For what it’s worth, Louisiana does recognize corporate personhood. As quoted in our attorney’s memo opposing Pope’s appeal:

Under the Louisiana Civil Code, there are two kinds of “persons”: natural persons and juridical persons (also called “juristic persons”). La. C.C. art. 24. A natural person is a human being; a juridical person is an entity to which the law attributes personality, such as a corporation or a partnership.

If you’re familiar with the landmark U.S. Supreme Court case Citizens United v. FEC, this should make a lot of sense to you. As a sticking point, other newspapers filing suit for public records have customarily opted to list the requesting reporter in the caption of named parties. In other words, this argument could have been avoided had The IND appended Christiaan Mader to the suit.

Nowhere in the law does it explicitly instruct litigants in a public records suit to caption their parties that way. In any case, the Fourth Circuit Court of Appeals has previously ruled that institutions or "judicial persons" can make public records requests.

If this numbs your mind to the possibility of morally wholesome justice, fear not; it’s still an uphill climb for Pope’s appeal. He needs three appellate judges to agree with him for the case to be thrown out.

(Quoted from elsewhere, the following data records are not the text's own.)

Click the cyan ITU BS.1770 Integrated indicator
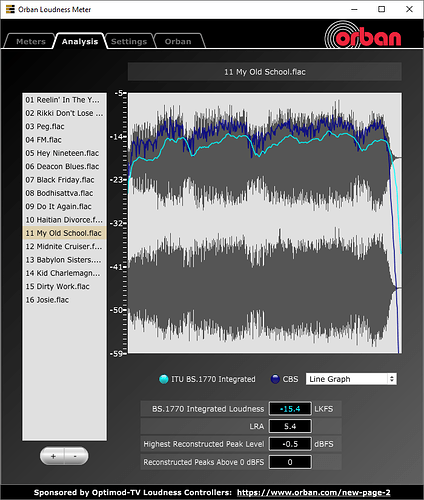This screenshot has width=424, height=500. 164,379
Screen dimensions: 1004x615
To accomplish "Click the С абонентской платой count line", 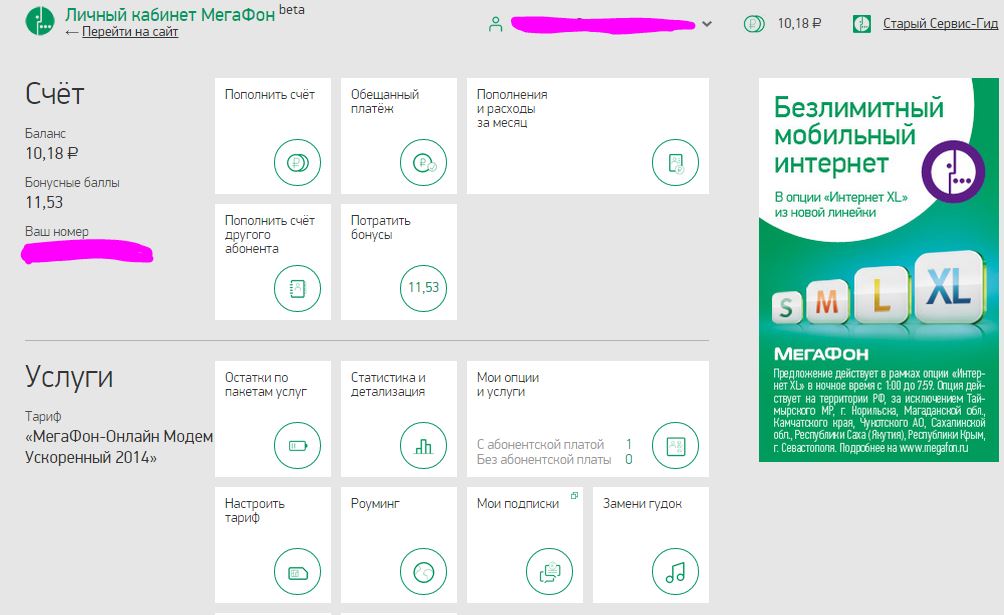I will [554, 444].
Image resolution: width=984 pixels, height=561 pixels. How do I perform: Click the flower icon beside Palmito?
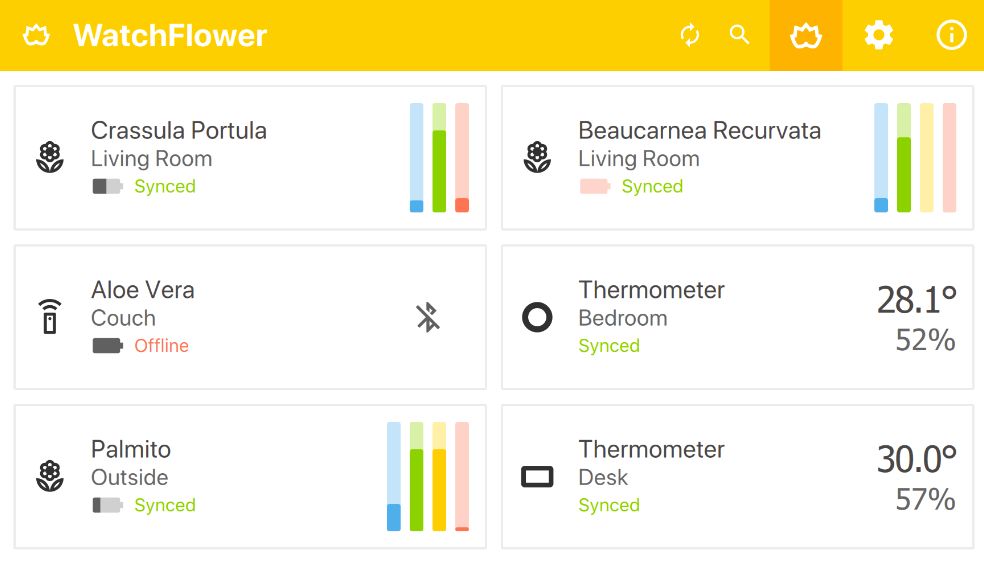(x=50, y=476)
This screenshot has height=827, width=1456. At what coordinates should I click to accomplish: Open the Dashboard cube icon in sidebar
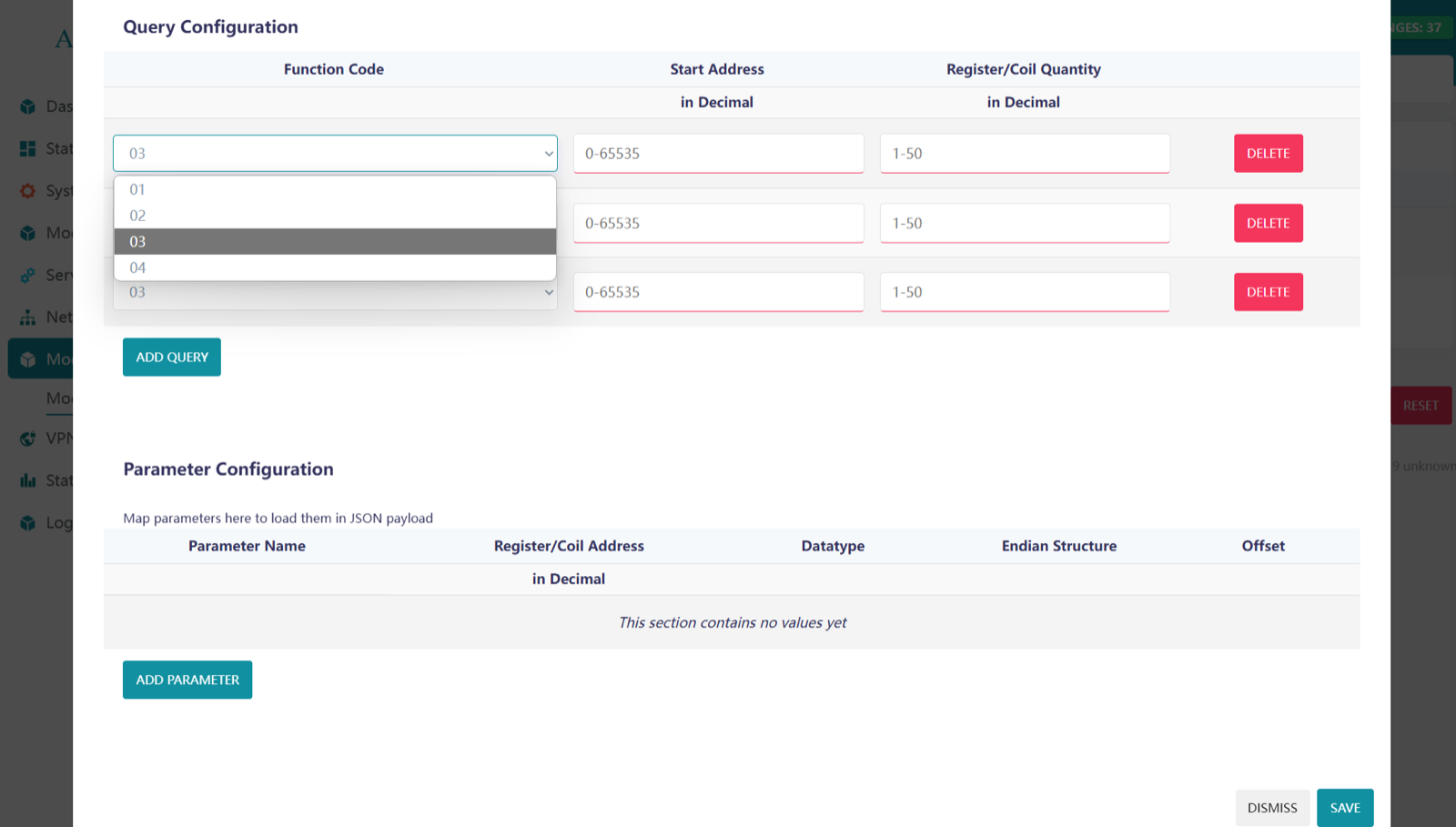(27, 106)
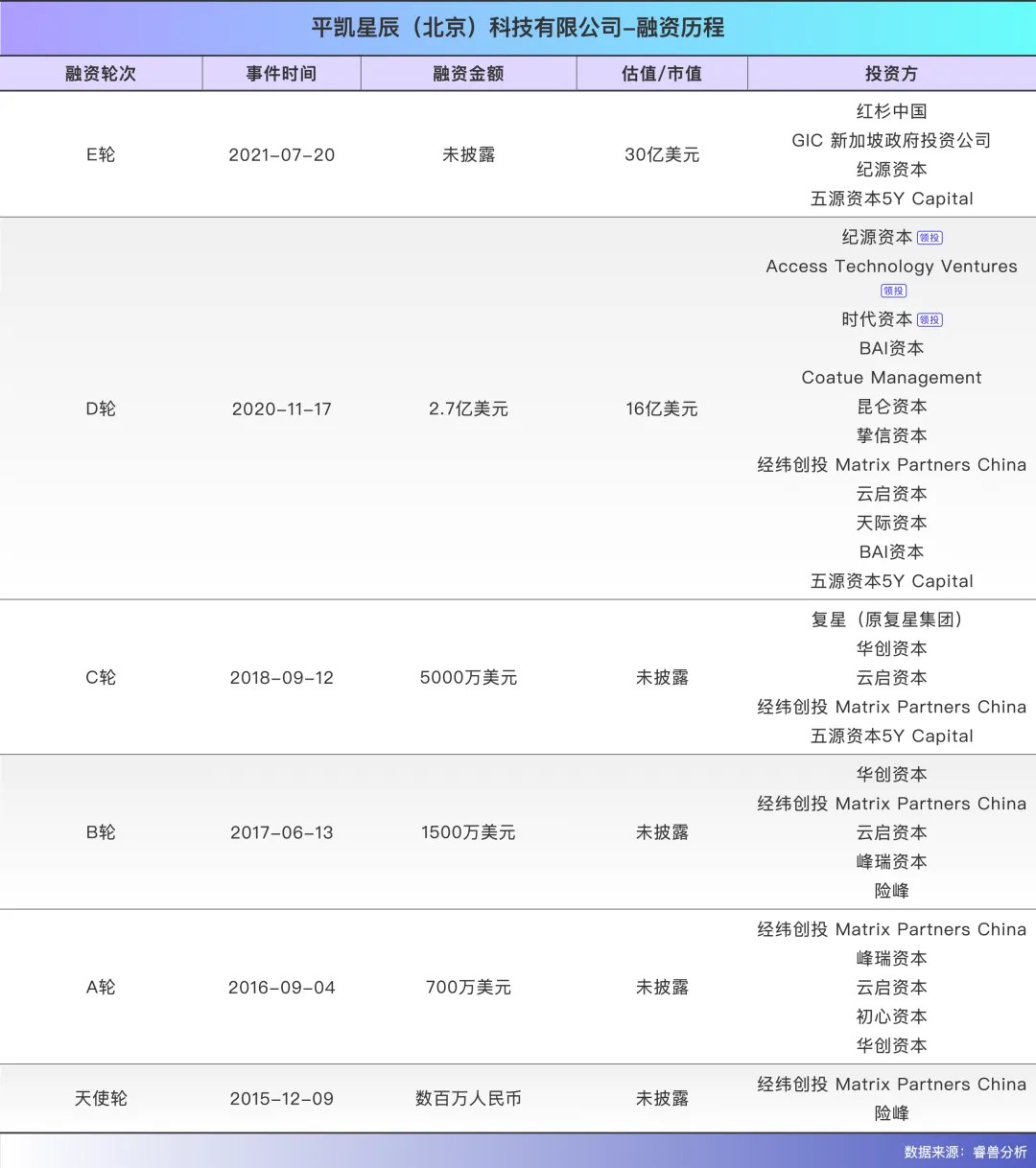Open the GIC 新加坡政府投资公司 investor entry
This screenshot has width=1036, height=1168.
[891, 140]
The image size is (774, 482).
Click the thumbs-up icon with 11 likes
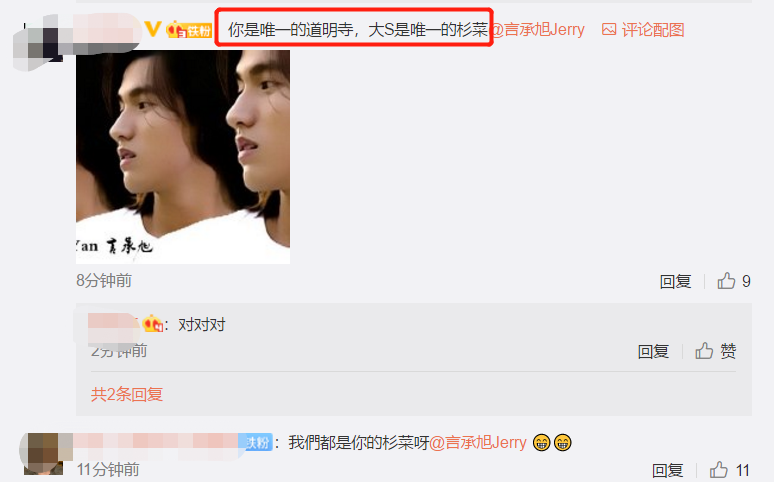pos(719,470)
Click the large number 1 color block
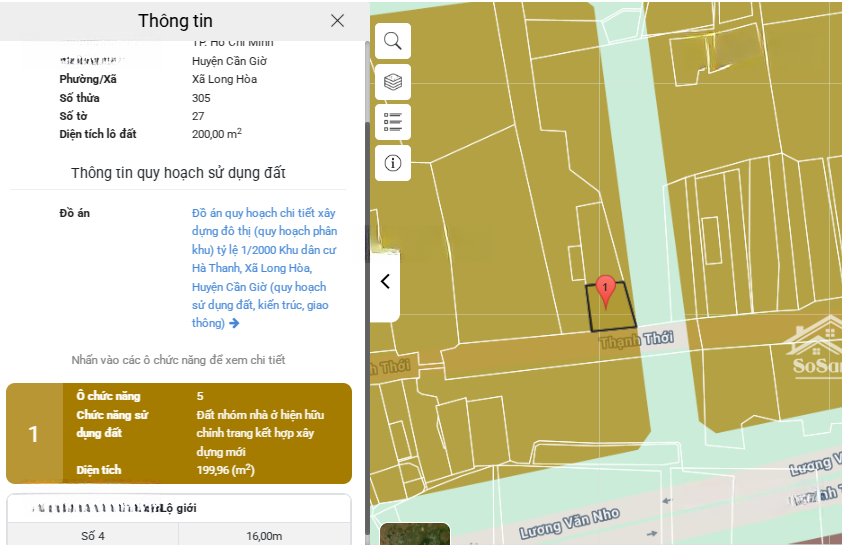This screenshot has height=545, width=842. point(33,434)
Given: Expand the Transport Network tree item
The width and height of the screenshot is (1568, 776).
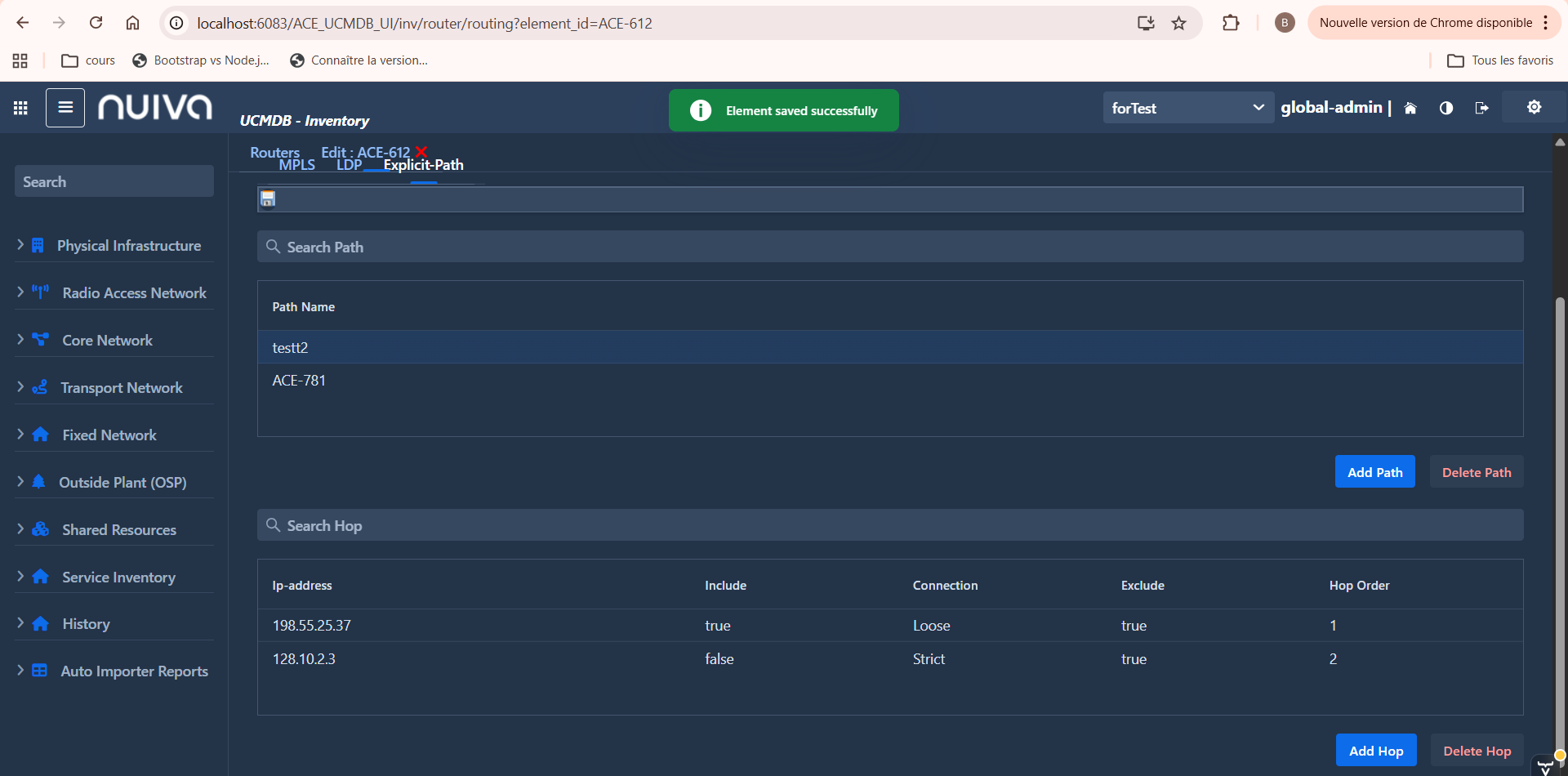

And if it does get thrown out, we’re still left with the facts of the case as born out in our published works and a five-count felony indictment.

There’s no dispute, in Pope's appeal, of the facts of his crimes. We’re left with the wake of two instances of perjury, three instances of abuse of office, and perhaps more charges to come following a district court judge’s recorded opinion that Pope used public money to pry into Garber’s divorce for a smear job.

On top of that, Louisiana’s public records law insists that ambiguities should be resolved in favor of access to public records. Should there be any confusion as to whether The IND has a right to bring suit, it would follow, the law should be applied in such a way as to favor transparency.

Should the marshal lose at this level, he still has the option of pursuing the case to the Louisiana Supreme Court, wherein we can continue to argue, with yet more abstraction, whether The IND is a person. Whether the marshal does so will hinge entirely on if the marshal can continue to tap hi his office for legal defense funds.

Plaisance cost the marshal’s office, and by extension the public, $15,000 for the appeal. Furthermore, every rung up the appellate ladder he climbs will expose him to yet larger attorneys' fees incurred by and thus owed to The IND. Part of the judgment against him back in January, which he has weakly appealed on merit, awarded The IND attorneys fees in accordance with the public records statute, a swelling pot of dollars the marshal has covered with public money.

All told, the marshal has put the public on the hook for more than $280,000 and climbing. His appeal could delete more than half of that by the wave of a technicality wand. But more than $100,000 in his own attorneys' fees would remain for the public to swallow. To say nothing of his well-documented crimes.